At the top we emerged into bare open country strewn with boulders.
There followed several miles of easy walking, our only difficulty being the heat. We drank from a hand-operated pump in one of the hamlets on the way.
As we crossed a road and began to descend into the town of Sauges, a wooden carving of the Beast of Gevaudan dominated the view.
This commemorates the great wolf, the size of a donkey, that terrorised these treeless wastes for three years in the mid-eighteenth century.
It had a taste for human rather than sheep flesh and killed close to a hundred people, mostly women and children, before being done away with.
Lunch in the busy street of Sauges was followed by a nap in a wood just outside the town, nursing blisters, sunburn and heat exhaustion.
When we woke from our brief nap a breeze had come up and we proceeded more comfortably.
In a lane we had to press into the hedge to avoid being threshed by a huge harvester going past.
Our goal was les Vernets where there was a gîte, but it was derelict so we limped on to les Chanaleilles a few hard kilometres further on, where we found our prayers were answered with a fine gîte and a café.
The enjoyment was the greater for the agony of getting there.

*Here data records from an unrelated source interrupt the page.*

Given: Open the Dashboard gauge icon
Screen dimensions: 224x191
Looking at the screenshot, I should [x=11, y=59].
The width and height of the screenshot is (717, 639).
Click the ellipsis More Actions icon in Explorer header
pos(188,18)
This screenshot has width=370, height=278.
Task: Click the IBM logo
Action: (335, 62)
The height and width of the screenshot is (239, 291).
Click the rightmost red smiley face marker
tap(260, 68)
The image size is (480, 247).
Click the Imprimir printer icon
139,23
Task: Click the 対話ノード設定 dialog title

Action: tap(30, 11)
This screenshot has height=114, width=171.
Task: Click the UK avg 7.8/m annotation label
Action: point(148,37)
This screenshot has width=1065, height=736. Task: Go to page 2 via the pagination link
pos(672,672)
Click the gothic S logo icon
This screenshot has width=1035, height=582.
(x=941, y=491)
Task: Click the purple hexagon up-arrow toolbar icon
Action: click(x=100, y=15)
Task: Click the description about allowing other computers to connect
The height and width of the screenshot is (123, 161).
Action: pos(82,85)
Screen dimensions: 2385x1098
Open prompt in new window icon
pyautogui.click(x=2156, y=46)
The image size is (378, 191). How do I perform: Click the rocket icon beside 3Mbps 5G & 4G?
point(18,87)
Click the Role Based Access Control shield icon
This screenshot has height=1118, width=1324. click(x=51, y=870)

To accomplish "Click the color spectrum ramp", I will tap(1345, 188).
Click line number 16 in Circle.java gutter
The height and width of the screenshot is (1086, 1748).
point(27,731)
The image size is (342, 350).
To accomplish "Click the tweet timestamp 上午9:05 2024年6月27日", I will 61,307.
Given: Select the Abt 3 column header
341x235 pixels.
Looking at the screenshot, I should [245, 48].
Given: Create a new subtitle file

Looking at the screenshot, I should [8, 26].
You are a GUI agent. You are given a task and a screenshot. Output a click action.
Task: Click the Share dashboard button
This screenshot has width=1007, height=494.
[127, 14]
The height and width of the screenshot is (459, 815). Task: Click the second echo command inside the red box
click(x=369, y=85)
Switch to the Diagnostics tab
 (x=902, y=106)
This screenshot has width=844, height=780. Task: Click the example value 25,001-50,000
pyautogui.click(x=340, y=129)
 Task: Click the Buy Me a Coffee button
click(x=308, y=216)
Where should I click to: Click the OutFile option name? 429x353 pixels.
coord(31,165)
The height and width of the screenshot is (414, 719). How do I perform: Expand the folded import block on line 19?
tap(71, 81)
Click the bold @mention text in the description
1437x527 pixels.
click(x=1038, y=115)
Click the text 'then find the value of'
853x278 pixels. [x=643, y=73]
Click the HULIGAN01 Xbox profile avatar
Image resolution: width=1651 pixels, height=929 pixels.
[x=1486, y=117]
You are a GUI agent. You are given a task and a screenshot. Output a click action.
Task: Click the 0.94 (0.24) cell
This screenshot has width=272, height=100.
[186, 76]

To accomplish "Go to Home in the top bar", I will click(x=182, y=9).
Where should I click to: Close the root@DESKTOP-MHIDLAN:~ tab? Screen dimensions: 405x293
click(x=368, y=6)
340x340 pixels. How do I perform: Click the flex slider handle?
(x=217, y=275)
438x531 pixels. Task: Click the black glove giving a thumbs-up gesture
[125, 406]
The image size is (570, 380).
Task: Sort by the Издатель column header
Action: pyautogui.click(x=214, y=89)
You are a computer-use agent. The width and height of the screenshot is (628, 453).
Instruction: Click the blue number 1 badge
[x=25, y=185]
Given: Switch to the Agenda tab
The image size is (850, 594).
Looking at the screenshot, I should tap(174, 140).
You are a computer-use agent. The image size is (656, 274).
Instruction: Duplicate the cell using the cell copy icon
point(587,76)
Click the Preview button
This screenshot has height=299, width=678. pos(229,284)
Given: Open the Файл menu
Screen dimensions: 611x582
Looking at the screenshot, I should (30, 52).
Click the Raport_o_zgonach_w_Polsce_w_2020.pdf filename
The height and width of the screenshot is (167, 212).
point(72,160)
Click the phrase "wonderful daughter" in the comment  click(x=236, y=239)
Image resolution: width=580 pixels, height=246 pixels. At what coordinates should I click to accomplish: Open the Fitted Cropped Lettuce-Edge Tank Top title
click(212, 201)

When Keith took off his shorts to have a shower, they were so caked with dried sweat that they stood up by themselves.
Later on we had a communal meal, consisting of soup, then salad, followed by a mountain of mashed potato with sausages made from the family pig. We finished with cheeses and a crème caramel.
Wine flowed freely and the conversation amongst the travellers was lively and multilingual.